As I was reading the assigned articles about SNAP benefits, particularly those focused on the political rhetoric that has typically surrounded discussion of these and other government benefits, linking use of these benefits to a lack of self-sufficiency or personal responsibility and stereotyping recipients as lazy and irresponsible, I was reminded of this NPR article I read last week about food insecurity among college students. Rising education costs were a major issue discussed during the election cycle, and increasing attention is being given to the unique challenges that first generation college students, often minorities and/or from immigrant families, may face, particularly those from low-income backgrounds, but this was the first time I had seen food insecurity addressed in this context.
While I think food pantry programs on college campuses are admirable in their efforts to address the needs of students struggling to afford food while avoiding embarrassment and stigma as much as possible, I was surprised to learn that programs like this are even necessary, particularly at elite and well-funded institutions, many of whom are increasingly seeking to attract a more diverse student population.
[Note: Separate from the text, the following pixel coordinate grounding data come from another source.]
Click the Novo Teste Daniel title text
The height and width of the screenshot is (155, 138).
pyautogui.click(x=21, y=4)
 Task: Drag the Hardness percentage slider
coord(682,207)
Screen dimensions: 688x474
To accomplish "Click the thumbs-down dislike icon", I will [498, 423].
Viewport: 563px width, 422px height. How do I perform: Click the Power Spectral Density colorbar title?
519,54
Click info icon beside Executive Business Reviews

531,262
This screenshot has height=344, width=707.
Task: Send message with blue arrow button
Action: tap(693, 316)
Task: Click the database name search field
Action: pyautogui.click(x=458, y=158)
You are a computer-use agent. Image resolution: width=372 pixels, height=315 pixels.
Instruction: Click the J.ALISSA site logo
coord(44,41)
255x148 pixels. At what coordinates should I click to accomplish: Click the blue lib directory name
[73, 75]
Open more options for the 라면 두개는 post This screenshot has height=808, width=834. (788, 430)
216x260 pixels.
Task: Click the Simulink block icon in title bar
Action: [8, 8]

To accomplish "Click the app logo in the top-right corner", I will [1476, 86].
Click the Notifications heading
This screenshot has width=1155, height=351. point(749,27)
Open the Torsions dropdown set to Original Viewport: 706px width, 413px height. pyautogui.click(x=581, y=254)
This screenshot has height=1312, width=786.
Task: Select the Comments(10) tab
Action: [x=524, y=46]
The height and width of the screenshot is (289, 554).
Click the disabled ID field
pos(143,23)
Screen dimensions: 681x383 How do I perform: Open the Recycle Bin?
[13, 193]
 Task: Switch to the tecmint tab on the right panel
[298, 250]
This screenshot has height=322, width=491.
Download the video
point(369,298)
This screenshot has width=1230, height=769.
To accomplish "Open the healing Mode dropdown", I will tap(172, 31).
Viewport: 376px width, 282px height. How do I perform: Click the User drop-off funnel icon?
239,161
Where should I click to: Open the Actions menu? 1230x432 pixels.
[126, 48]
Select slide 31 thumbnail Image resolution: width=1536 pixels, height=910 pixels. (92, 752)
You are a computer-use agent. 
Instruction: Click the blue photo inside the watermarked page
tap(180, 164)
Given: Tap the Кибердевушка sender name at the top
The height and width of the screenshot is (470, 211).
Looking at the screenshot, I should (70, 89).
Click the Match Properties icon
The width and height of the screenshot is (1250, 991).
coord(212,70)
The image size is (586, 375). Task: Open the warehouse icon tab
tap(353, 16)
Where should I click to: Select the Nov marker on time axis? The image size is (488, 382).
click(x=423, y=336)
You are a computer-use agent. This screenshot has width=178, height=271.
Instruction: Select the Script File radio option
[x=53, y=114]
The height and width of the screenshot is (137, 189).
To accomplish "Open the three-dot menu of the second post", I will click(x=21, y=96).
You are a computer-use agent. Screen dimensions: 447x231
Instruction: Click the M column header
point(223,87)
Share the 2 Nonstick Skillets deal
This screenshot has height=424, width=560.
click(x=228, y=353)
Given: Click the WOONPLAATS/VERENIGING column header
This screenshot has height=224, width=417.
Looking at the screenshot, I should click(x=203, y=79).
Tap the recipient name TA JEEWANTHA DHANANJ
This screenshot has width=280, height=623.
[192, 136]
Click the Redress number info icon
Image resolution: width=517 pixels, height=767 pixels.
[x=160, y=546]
But a recent study showed that 48% of college students reported food insecurity in the previous 30 days, despite the fact that 56% of the students surveyed had paying jobs and ¾ of them were receiving financial aid. Rates of food insecurity were significantly higher among Black students (57%) and among first generation college students (59%).
These numbers clearly highlight the need for schools and policymakers to address food insecurity among students in the context of broader efforts to address rising costs and improve equity in access to higher education. However, I think these numbers also provide an important and compelling counterpoint to the pervasive narrative of personal responsibility that has influenced policy on government benefits like SNAP and has been used to stigmatized those who use them. Low incidences of fraud and the facts that the majority of recipients use SNAP for a year or less, and 40% recipient household have at least some earnings[i] help to dispel the image of “welfare queens” who are unwilling to work and living indefinitely off government benefits, and in recent years even more conservative politicians have embraced SNAP as an efficient program to address poverty.
Nonetheless, polls show that many Americans still believe that poor people “have it easy” because of their ability to rely on government benefits[ii], suggesting that the personal responsibility narrative remains very much alive in this country. When the average American thinks about people who are food insecure and reliant on government benefits as an important source of income, they are likely not thinking about college students, including those studying at prestigious and exclusive schools. The idea of the “American dream,” which is strongly rooted in notions of the importance of hard work and personal responsibility, has always highlighted education as an essential step to upward mobility and success. What does it say when people who work hard to pursue an education that is billed as the key to economic opportunity are struggling to buy food?
While the solutions to this issue are unclear, to me this underscores the need for any meaningful effort to address poverty and food insecurity in this country has to involve a better understanding of just how pervasive these issues are, both in terms of the significant number of people affected, and in the diversity of their experiences.